The funding will be funneled into the project “Strengthening the resilience of smallholder agriculture to climate change-induced water insecurity in the Central Highlands and south-central coast regions of Vietnam” (SACCR).

A document to this effect was signed by representatives from the Ministry of Agriculture and Rural Development (MARD) and the United Nations Development Programme (UNDP) in Hanoi on May 28, the Vietnam News Agency (VNA) reported.

The project is expected to benefit local residents in the five provinces of Khanh Hoa, Binh Thuan, Ninh Thuan, Dak Nong and Dak Lak.

It aims to empower vulnerable farming households, especially women and people from ethnic minority groups in the Central Highlands and south central regions in managing climate-related risks to agricultural production by ensuring the availability of water resources, climate change resilient activities and access to agricultural climate information, credit and market.

According to Deputy Minister of Agriculture and Rural Development Nguyen Hoang Hiep, this is the largest non-refundable aid that the Ministry has received from international organisations in recent years.



A paddy field in Ben Tre province is cracked and parched due to drought, March 2020. Photo: VnExpress

The project will help strengthen connection of irrigation systems, improve the management capacity, and effectively use climate change adaptation systems, especially in the South Central and Central Highlands regions.

UNDP Resident Representative in Vietnam Caitlin Wiesen said the project will support small farmers, especially women and ethnic people vulnerable to climate change, to adapt quickly to natural disasters.

They will benefit through smart irrigation systems and livelihood options, she said, adding that they will be also provided with knowledge about climate risks and opportunities to access to efficient agricultural cultivation techniques, as well as information on market.

The project is expected to be completed in the first quarter of 2016.



People in Ha Tinh province travel on a raft as flood water has reached the roof of their houses, October 2020. Photo: VnExpress

Vietnam would need $35 billion until 2030 to meet climate adaptation demands, VnExpress said.

Vietnam is one of six economies most affected by climate change between 1999 and 2018, according to the Global Climate Risk Index published by the German environmental think tank Germanwatch.

Within the period, the country suffered 226 extreme events, a death toll of 285 and losses of more than $2 billion per year.

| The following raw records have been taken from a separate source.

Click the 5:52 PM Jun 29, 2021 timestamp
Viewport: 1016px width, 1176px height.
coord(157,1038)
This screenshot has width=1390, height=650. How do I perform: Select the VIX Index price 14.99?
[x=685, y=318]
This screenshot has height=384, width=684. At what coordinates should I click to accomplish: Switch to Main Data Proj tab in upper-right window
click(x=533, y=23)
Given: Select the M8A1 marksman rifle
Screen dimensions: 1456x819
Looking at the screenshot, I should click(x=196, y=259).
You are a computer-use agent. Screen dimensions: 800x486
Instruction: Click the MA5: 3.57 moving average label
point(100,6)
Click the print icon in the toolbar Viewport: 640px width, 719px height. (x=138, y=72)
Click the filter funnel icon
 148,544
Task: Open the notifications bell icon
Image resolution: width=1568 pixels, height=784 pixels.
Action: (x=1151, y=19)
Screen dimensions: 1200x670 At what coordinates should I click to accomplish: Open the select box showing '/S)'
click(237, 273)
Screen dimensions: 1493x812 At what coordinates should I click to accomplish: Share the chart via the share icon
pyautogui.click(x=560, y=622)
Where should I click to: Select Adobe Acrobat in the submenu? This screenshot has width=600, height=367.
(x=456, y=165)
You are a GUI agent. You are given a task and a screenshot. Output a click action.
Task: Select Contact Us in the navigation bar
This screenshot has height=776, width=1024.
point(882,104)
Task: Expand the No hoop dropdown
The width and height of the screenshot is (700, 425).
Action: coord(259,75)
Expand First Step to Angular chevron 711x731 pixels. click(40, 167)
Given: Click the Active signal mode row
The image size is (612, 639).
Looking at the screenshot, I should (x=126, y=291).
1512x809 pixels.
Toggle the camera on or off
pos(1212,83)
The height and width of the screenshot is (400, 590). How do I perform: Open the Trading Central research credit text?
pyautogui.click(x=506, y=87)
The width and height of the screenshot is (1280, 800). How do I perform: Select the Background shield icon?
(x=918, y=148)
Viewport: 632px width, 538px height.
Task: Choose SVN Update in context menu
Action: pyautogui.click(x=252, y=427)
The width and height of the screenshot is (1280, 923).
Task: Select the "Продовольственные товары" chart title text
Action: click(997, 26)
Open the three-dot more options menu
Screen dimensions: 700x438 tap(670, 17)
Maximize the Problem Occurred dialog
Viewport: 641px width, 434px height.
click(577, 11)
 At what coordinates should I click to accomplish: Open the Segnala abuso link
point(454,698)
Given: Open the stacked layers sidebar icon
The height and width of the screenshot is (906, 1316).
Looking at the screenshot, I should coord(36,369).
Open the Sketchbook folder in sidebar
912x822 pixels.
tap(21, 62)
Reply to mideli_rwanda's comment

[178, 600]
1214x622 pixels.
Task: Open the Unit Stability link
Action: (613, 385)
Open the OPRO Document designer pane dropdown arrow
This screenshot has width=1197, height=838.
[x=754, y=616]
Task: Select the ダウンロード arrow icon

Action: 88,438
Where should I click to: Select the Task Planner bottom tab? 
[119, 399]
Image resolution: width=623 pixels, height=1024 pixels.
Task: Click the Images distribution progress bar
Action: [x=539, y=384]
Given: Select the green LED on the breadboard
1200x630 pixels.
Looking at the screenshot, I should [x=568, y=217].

Rising temperatures and sea levels, along with the increased frequency and intensity of extreme weather events combined with population growth and urbanization, are increasing the risk of coastal erosion, urban flooding and drought./.


The Green Climate Fund was established by 194 countries party to the UN Framework Convention on Climate Change in 2010. It is designed as an operating entity of the Convention’s financial mechanism and is headquartered in the Republic of Korea. It is governed by a 24 Board member Board, representing countries, and receives guidance from the Conference of the Parties to the Convention (COP).

Created by the United Nations Framework Convention on Climate Change (UNFCCC), the Fund aims to support a paradigm shift in the global response to climate change. It allocates its resources to low-emission and climate-resilient projects and programmes in developing countries.